In 2006, the Sabres and WGR renewed their broadcast agreement through 2012, and Yankees rights were dropped by 2007. In 2007, host Brad Riter was fired after failing to report for work, and he joined rival WECK in March 2008. A series of WGR staffers, as well as past and present Buffalo media personalities such as former WNSA and Empire host (and former KOHD-DT morning anchor) Jim Brinson and WIVB-TV sports director Dennis Williams, hosted the vacated slot. (WGR also tried to lure John Murphy, but because he was also at the time the radio host of the Bills, his contract prevented him from hosting the slot.) In January 2008, Williams was hired as the new evening host at WGR; WIVB declined to his contract shortly thereafter, and replaced him with Murphy. Williams left the station in early 2009 to enter the sales industry, the time slot is currently held by reruns.

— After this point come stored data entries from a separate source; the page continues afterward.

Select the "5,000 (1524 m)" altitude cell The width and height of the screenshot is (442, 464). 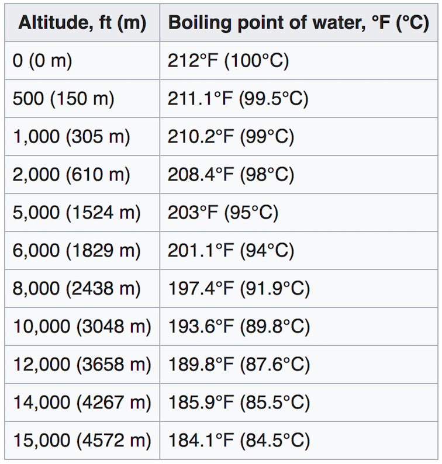coord(77,213)
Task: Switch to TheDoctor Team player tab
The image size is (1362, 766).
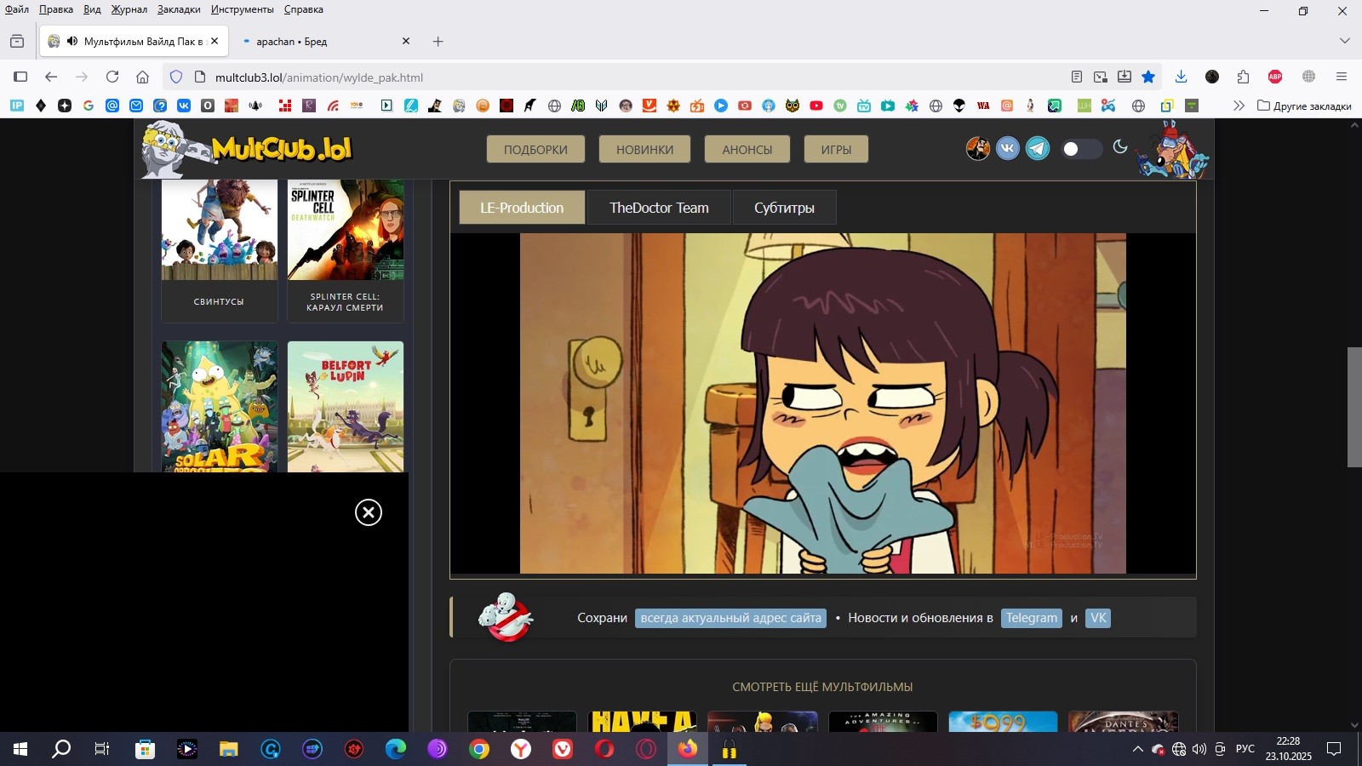Action: click(659, 208)
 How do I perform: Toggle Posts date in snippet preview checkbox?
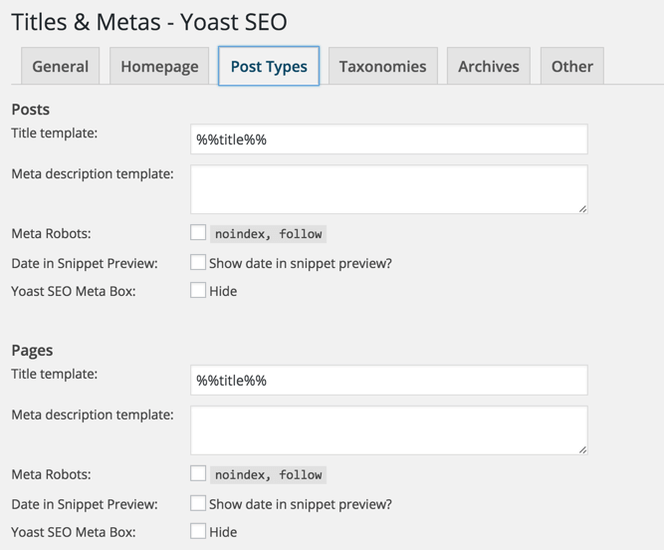pos(198,263)
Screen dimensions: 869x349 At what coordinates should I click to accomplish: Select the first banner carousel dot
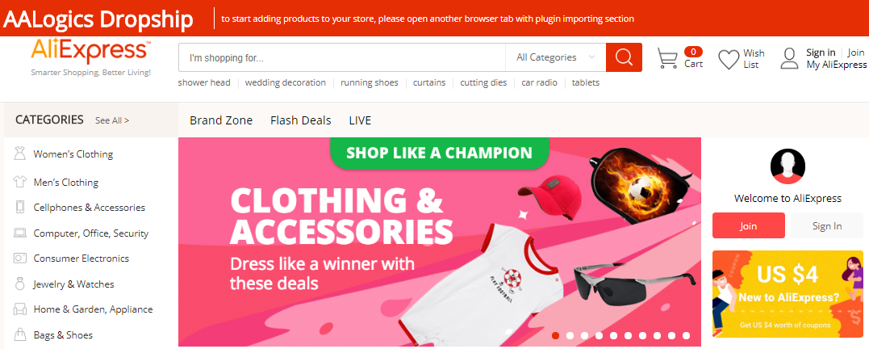click(x=555, y=335)
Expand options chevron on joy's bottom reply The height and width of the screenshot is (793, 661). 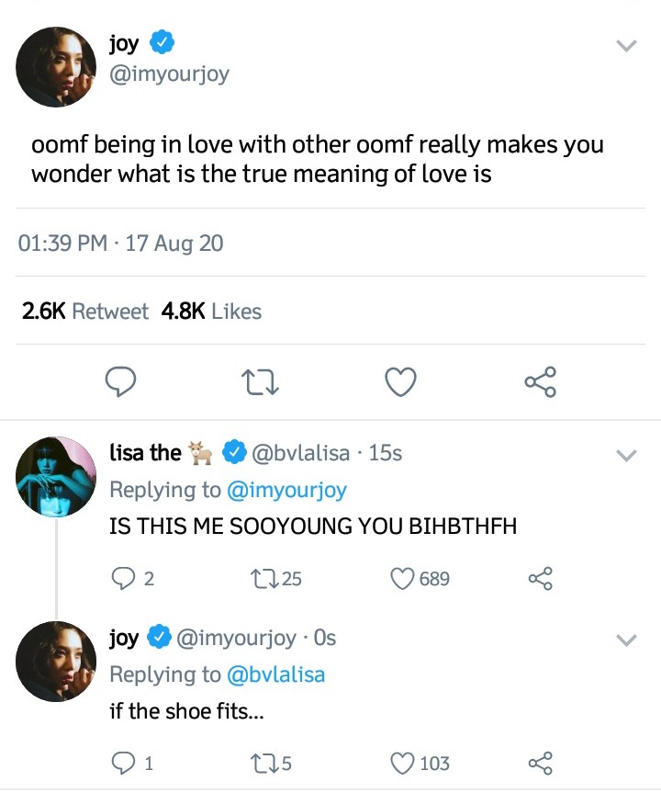click(x=626, y=640)
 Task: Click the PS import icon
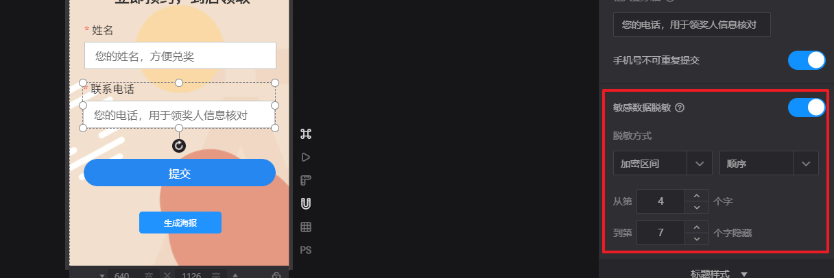[306, 250]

WGR began a partial simulcast on Rochester sister station WROC in September 2008. Sabres games, Schopp and the Bulldog, and ESPN Radio will be carried on WROC.[3]

Broadcast signal

WGR's broadcast signal broadcasts at a power of 5,000 watts. During the day, the nondirectional signal, assisted by the Great Lakes, can stretch from Toledo, Ohio to Watertown, New York. At night, the signal is shifted to a directional north-to-south pattern aimed toward Toronto, Ontario.

In 2006, WGR resumed streaming its programming on the Internet after a four-year hiatus.


WGR has been occasionally criticized for their disproportionate coverage of National Hockey League (NHL) hockey, while dedicating an extremely small amount of time to Major League Baseball (MLB) and the National Basketball Association (NBA). This is despite the fact that the NHL is undeniably less popular on a national scale in the United States than both MLB and the NBA.[4][5] However, WGR is not a national station, and maintains that it is giving the local listeners what they want to hear, as the NHL garners some of its biggest local television ratings in the Buffalo market[6] and the Sabres consistently play to near-capacity crowds at their home arena. In contrast, MLB and the NBA do not have teams playing in the Buffalo market.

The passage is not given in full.